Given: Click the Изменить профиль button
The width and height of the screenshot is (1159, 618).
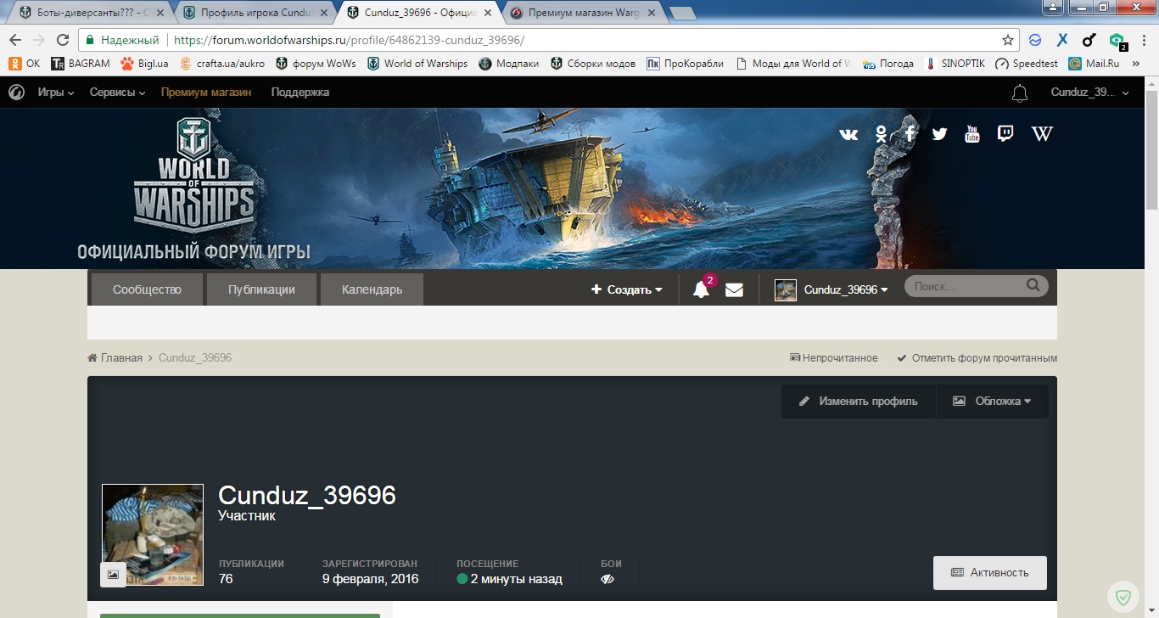Looking at the screenshot, I should [859, 401].
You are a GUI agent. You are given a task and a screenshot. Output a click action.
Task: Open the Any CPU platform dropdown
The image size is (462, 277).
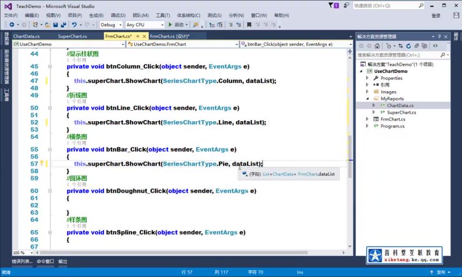(144, 25)
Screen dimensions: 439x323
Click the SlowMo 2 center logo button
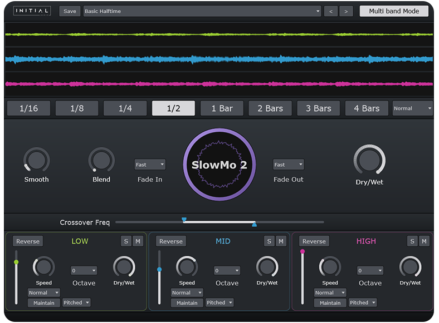220,164
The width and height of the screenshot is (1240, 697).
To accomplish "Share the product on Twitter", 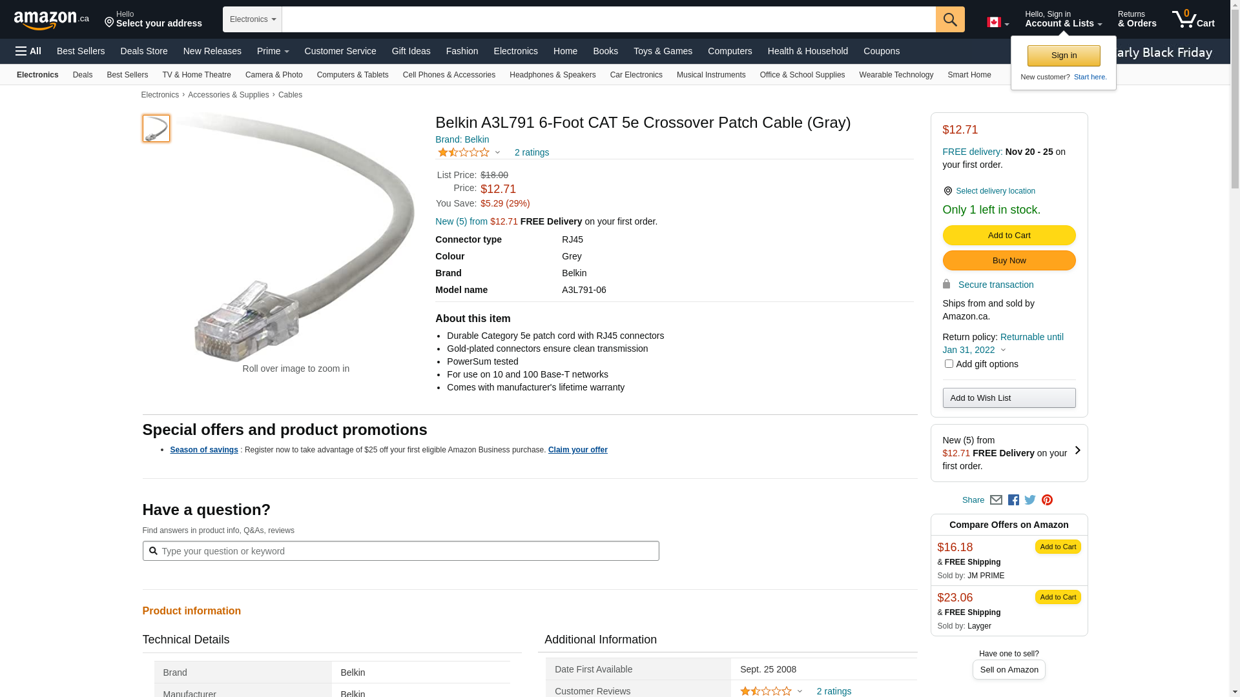I will pyautogui.click(x=1030, y=500).
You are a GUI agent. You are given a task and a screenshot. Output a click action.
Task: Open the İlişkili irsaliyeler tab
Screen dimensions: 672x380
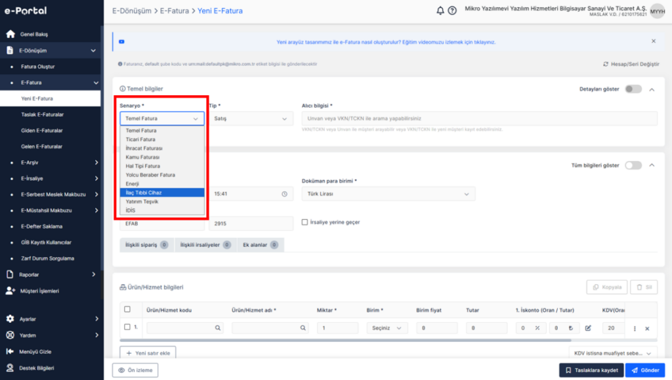[x=205, y=245]
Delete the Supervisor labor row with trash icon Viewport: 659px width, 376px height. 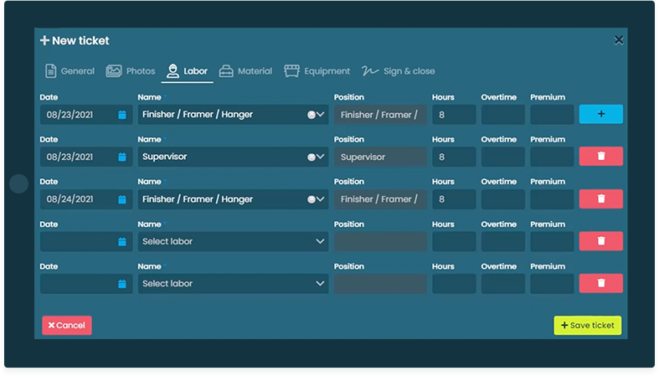(600, 157)
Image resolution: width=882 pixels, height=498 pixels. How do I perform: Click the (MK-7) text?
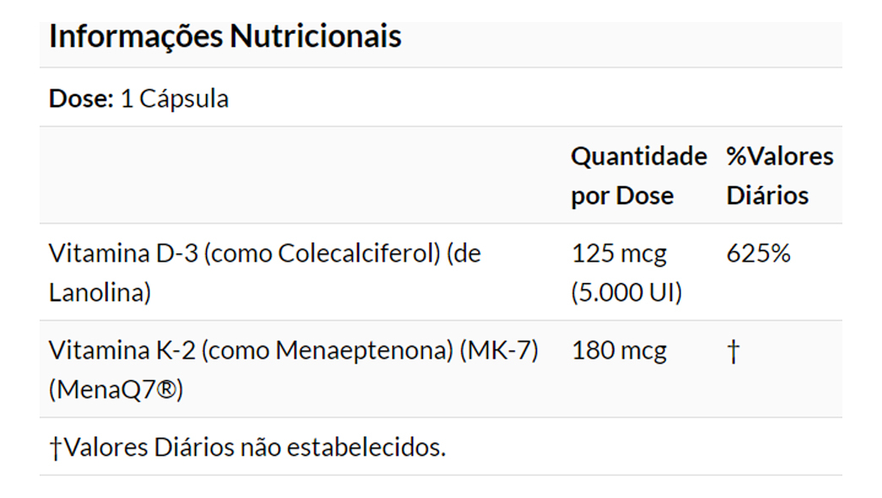coord(499,350)
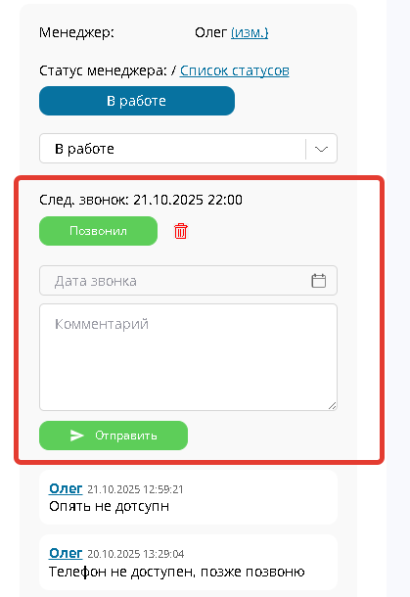Click the resize grip of the comment box
410x597 pixels.
point(332,405)
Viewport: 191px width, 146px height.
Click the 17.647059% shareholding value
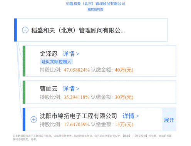[x=77, y=124]
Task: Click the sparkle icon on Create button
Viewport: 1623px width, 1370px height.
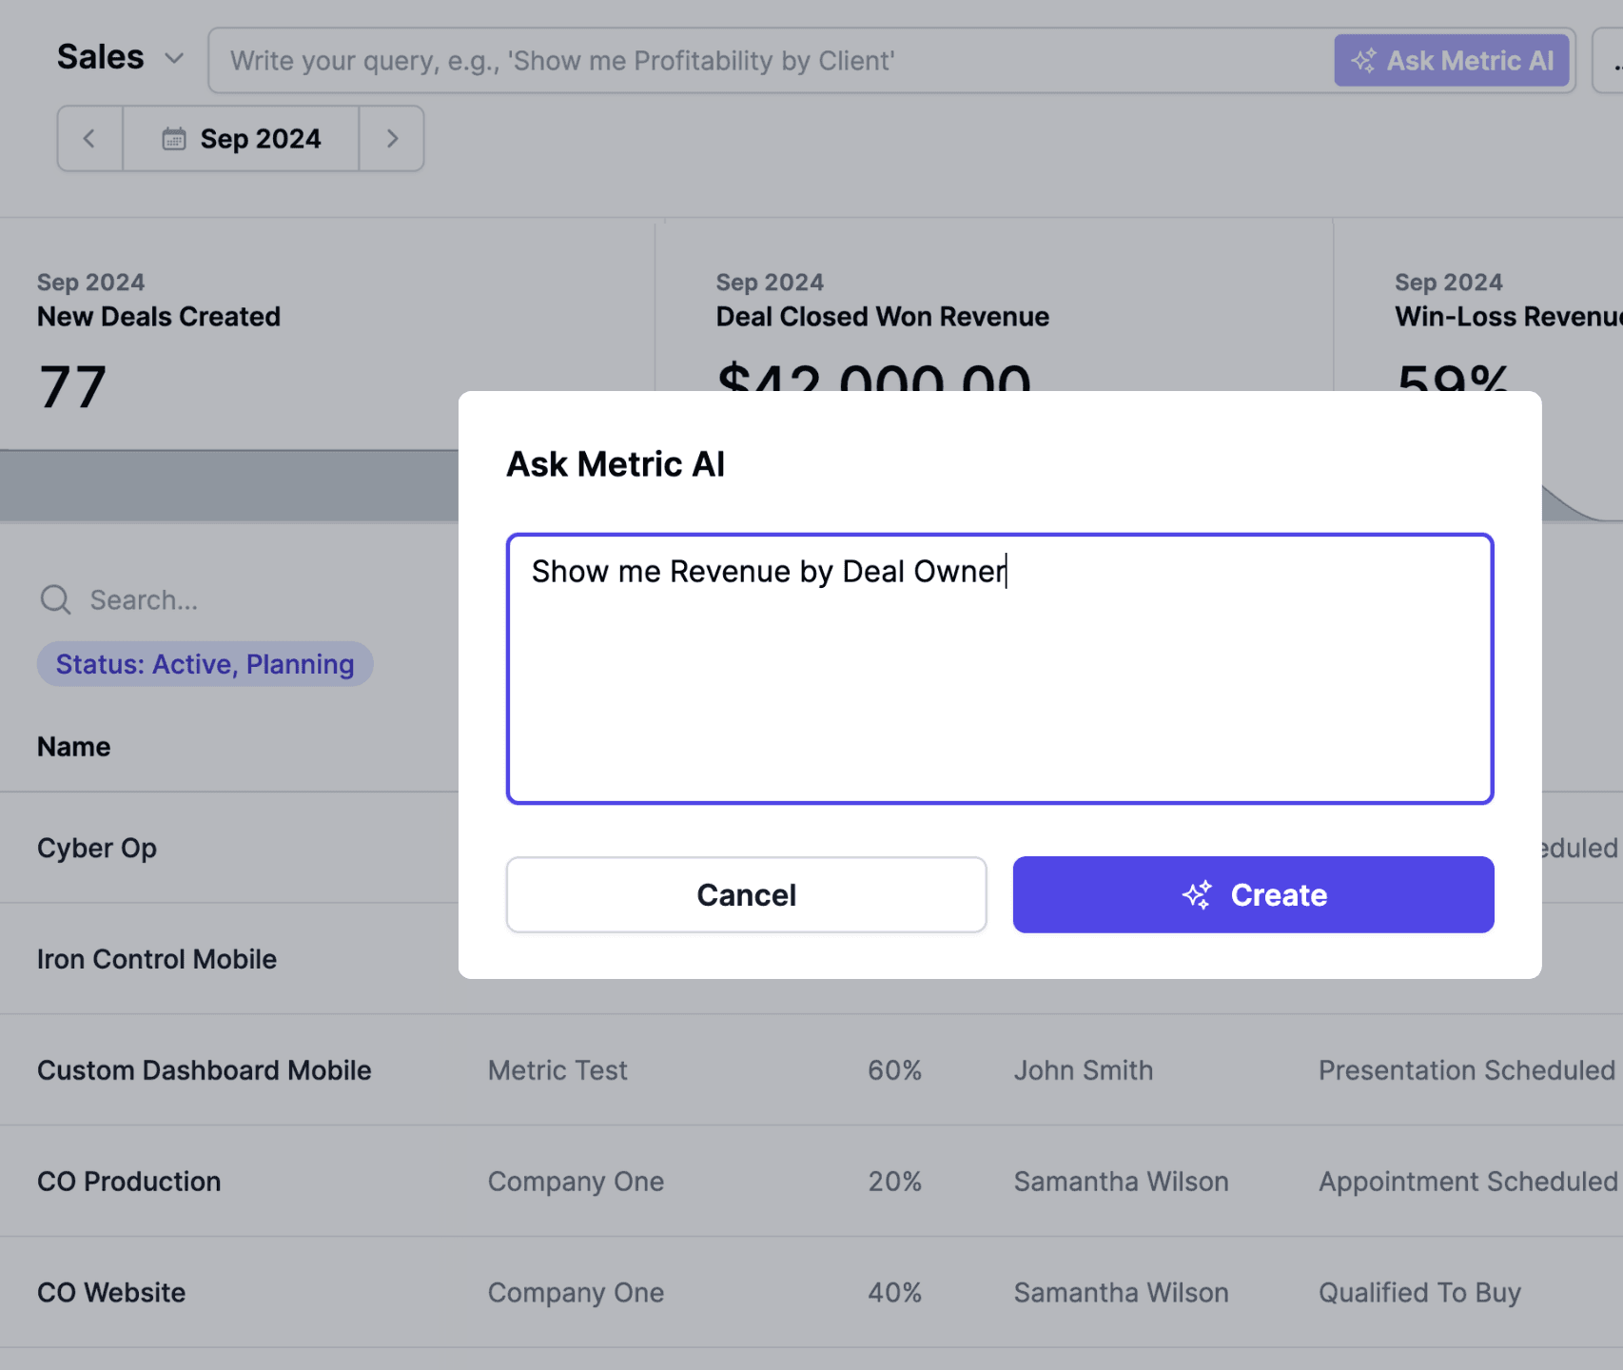Action: (x=1197, y=894)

# [About this task]
Restate word for word, and only, the lines from the line that contains "Viewport: 191px width, 146px height." through the end of the data, both included; pictures are not part of the copy.

# [Problem solution]
Viewport: 191px width, 146px height.
Click the 17.647059% shareholding value
[x=77, y=124]
Task: Click the sparkle icon on Create button
Viewport: 1623px width, 1370px height.
Action: (x=1197, y=894)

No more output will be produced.